There are firewall rules for “to the firewall” and “in”

I can ping all the routers just fine.
But as of a few hours ago, I suddenly became unable to ping the servers behind them, and rebooting (the old windows trick) doesn’t fix it.
From the router itself, I can ping both the inside and the outside just fine with no loss.
From the inside server, I have the same problem.
This mysteriously went away after ~ 4 hours.

Implying that crossing through VYOS was a problem.

What might I have I done wrong? Besides crossing the streams of course. Where might I look?

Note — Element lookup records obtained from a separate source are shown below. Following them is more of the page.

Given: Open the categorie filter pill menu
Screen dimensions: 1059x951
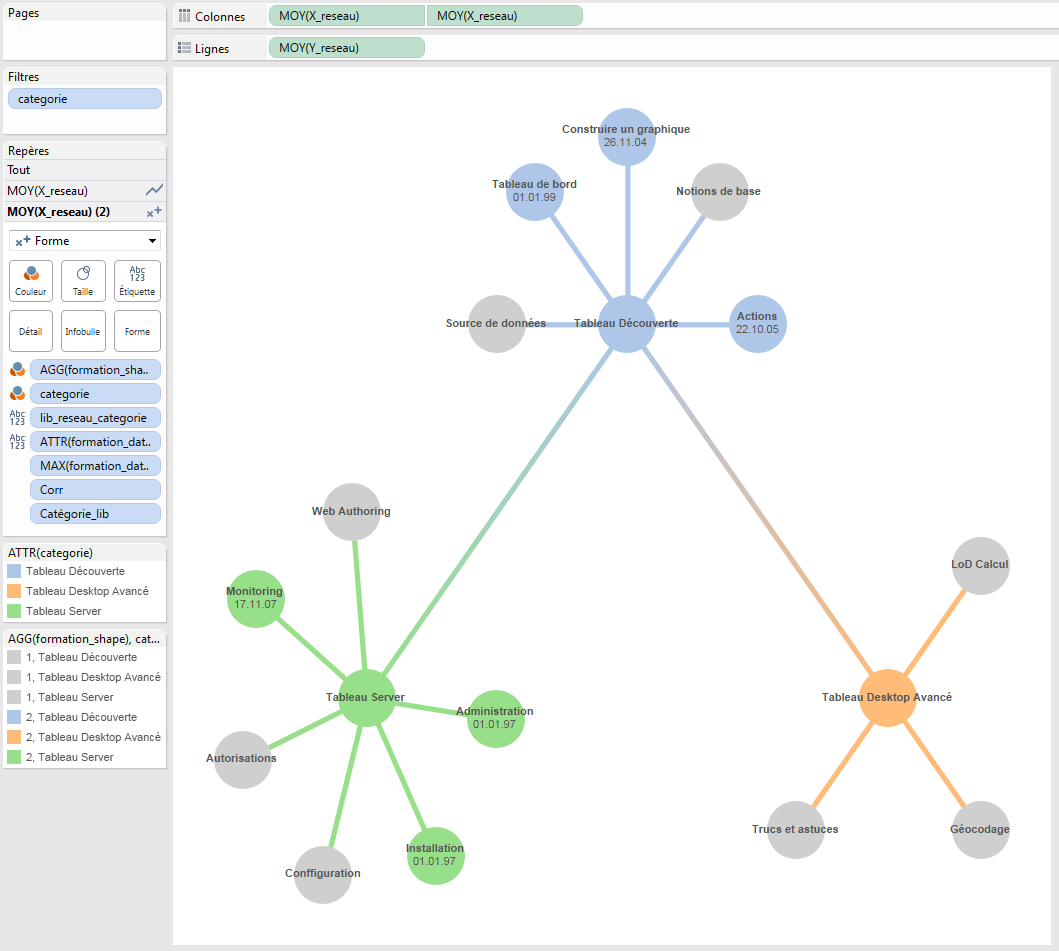Looking at the screenshot, I should 84,98.
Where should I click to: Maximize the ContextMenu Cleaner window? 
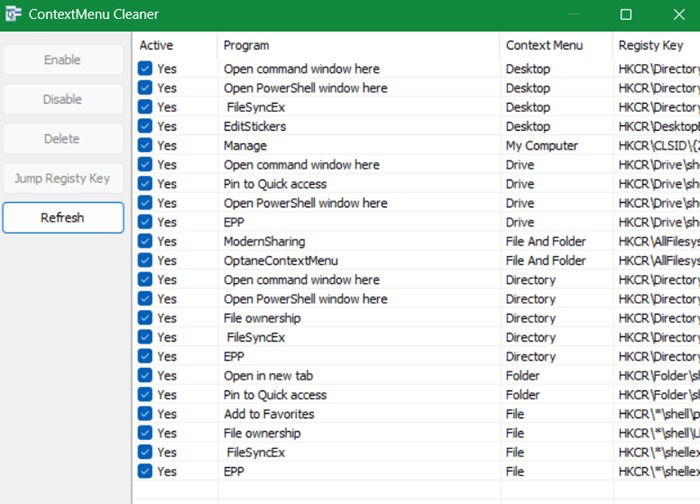pos(626,15)
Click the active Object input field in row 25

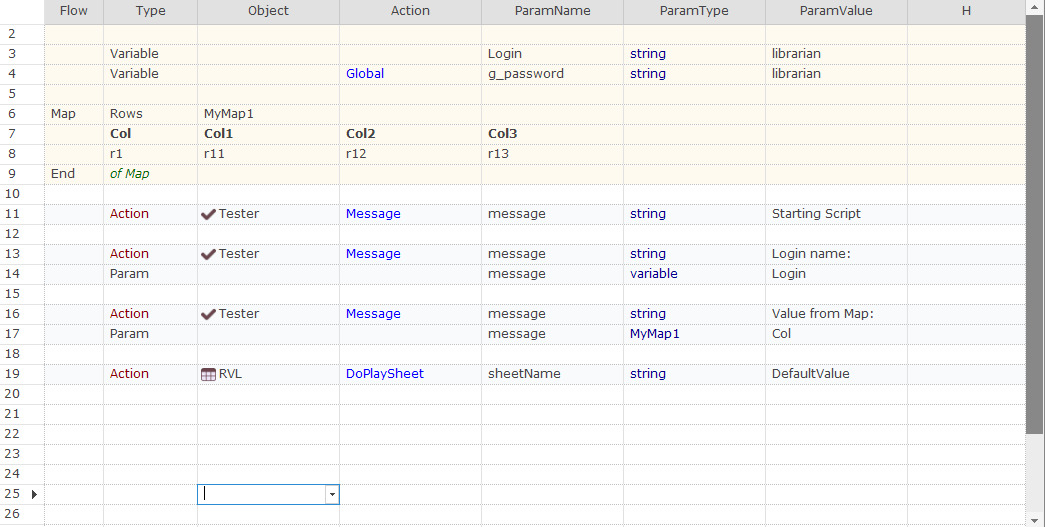pos(261,494)
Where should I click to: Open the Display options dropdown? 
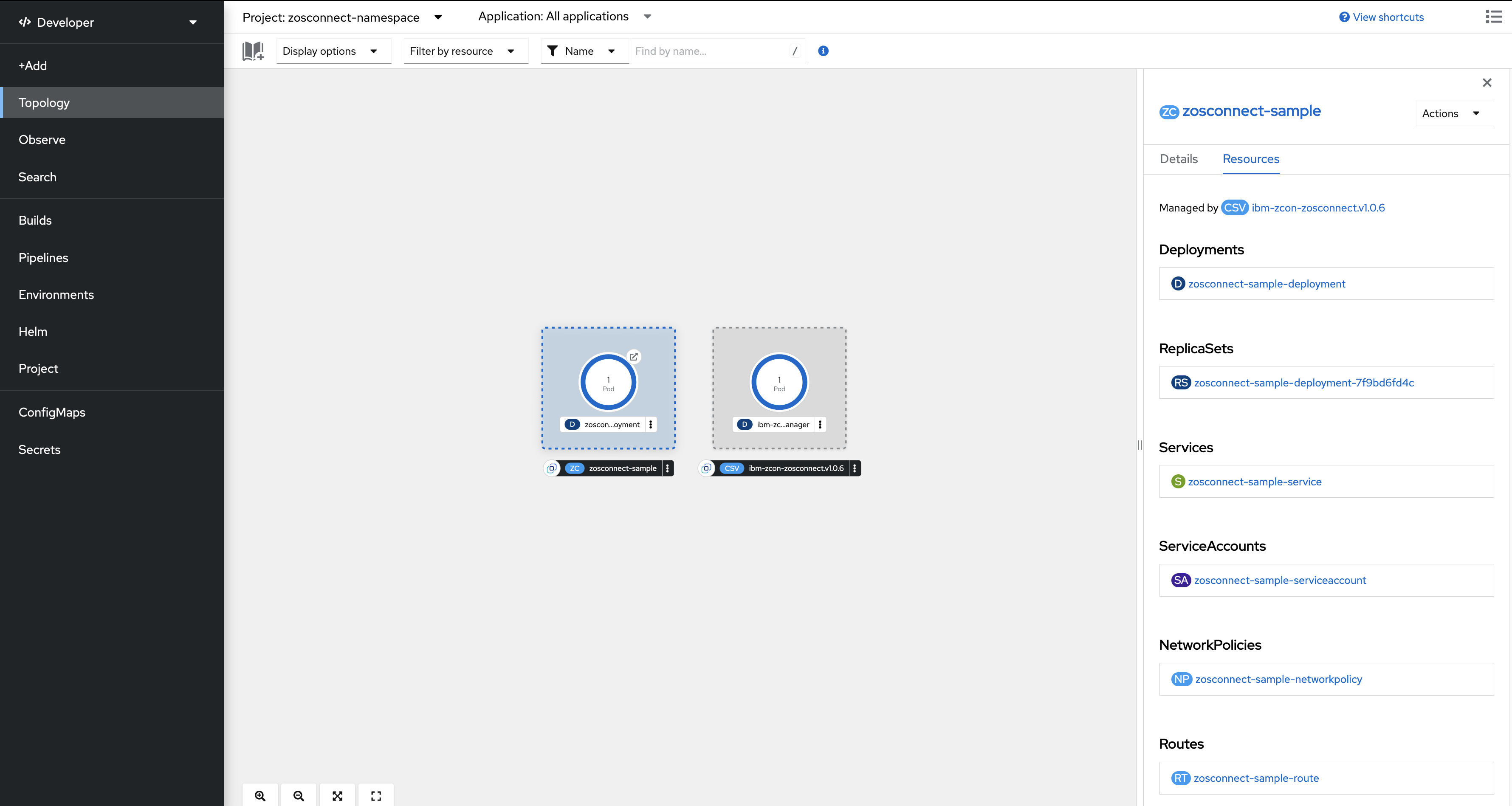pyautogui.click(x=333, y=51)
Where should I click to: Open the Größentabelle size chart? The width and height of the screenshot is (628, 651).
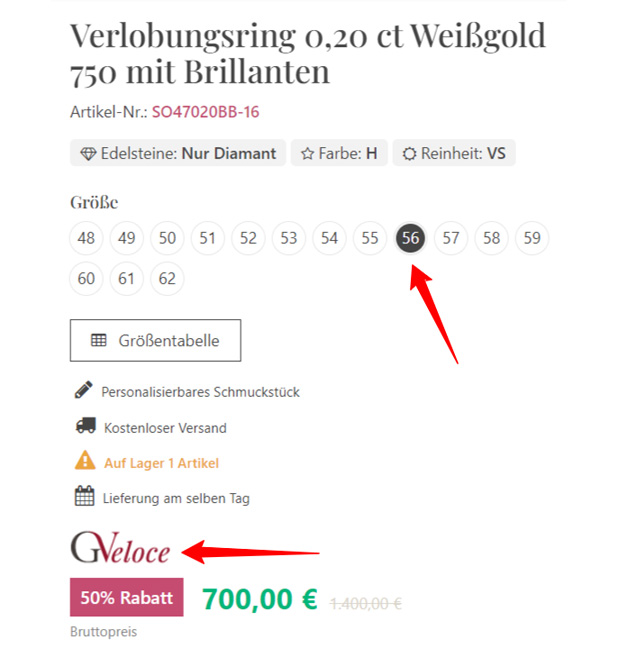(x=155, y=340)
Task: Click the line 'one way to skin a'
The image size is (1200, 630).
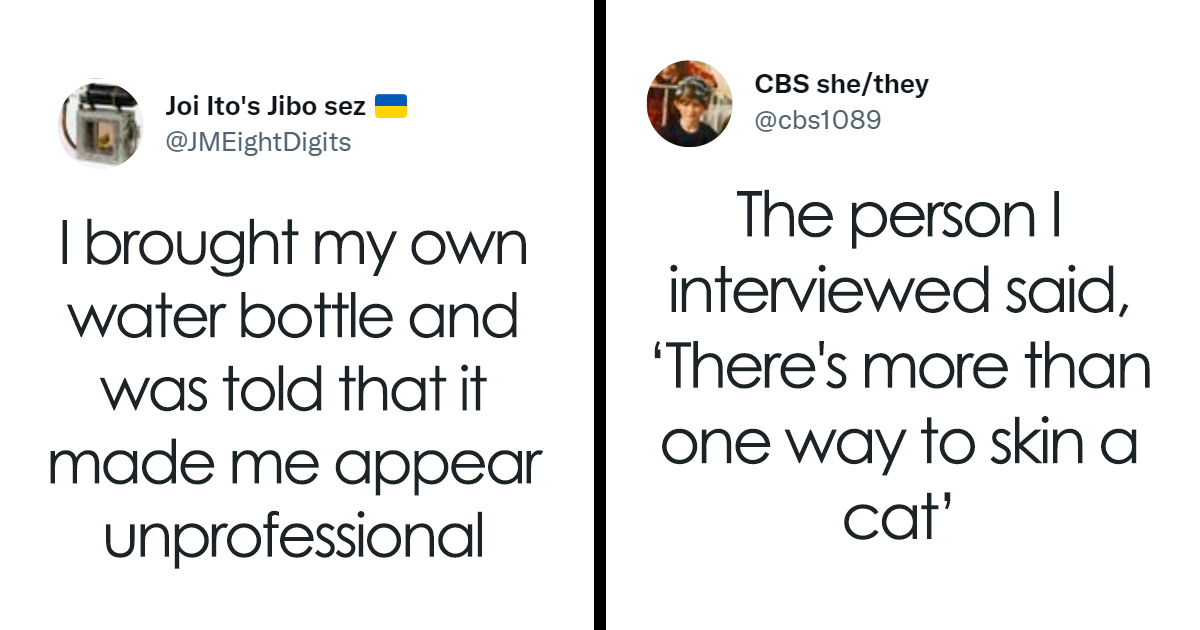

You are, of course, free to laugh at this. It’s been a decade since I last touched a router.

Hello,
sorry to hear that, mysterious things happens all the time,
it’s hard to tell something clear here, but i will recommend capture dumps next time on all sides when an issue occurs,
maybe you will want to set up remote logging/monitoring as well, so you can get traces from them too

Also, check configs on consistency(if failover happens to second router with wrong configuration for example)
or you can provide scrubbed configs

If you are looking for commercial support for VyOS, ping me via PM

Thanks!

I shall have to think about your offer seriously. Today I plan to dig through the logs and whimper.

One theory that occurred to me after a good night’s sleep.

ARP vs VRRP.

Although why it upset all 4 at the same time is a mystery, I’m wondering if the configuration I thought was committed was not. For example. The “packet to the firewall itself” rule was seeing lots of packets that should have gone to the VRRP address. Yet it was the master.

Even with conntrack-sync disabled it was still loony tunes.